New Delhi: IDBI Bank today approved LIC’s proposal to pick up an additional 7% stake in the bank, a move that will eventually lead to the acquisition of 51% shareholding by the insurer in the debt-ridden lender.

The board of directors approved the proposal for seeking shareholders’ approval through postal ballot for the preferential issue of equity capital to Life Insurance Corporation of India (LIC) aggregating up to 14.90% of the bank’s post issue paid up capital, IDBI Bank said in a filing to stock exchanges. LIC currently holds 7.98% in the public sector bank.

Earlier this month, the Cabinet approved LIC’s proposed acquisition of up to 51% stake in IDBI Bank. This first round of stake sale, sources said, will take care of the immediate need of IDBI Bank and help it meet capital adequacy norms at the end of the second quarter.

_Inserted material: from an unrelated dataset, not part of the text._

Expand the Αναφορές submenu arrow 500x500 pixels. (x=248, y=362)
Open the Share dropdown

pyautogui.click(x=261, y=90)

The bank, in which the government holds 85.96% stake, had posted a net loss of 2,409.89 in the April-June quarter. It had gross non-performing assets (NPAs) of around 57,807 crore.

The board of the Insurance Regulatory and Development Authority of India (Irdai), at its meeting held in Hyderabad in June, had permitted LIC to increase its stake from 10.82% to 51% in IDBI Bank. According to regulations, an insurance company cannot own more than 15% in any listed financial firm. LIC has been looking to enter the banking space by acquiring majority stake in IDBI Bank since the deal is expected to provide business synergies despite the lender’s stressed balance sheet.

After the completion of the deal, LIC will get around 2,000 branches through which it can sell its products, while the bank will get massive funds of LIC. The bank will also get access to accounts of around 22 crore policyholders and subsequent flow of fund.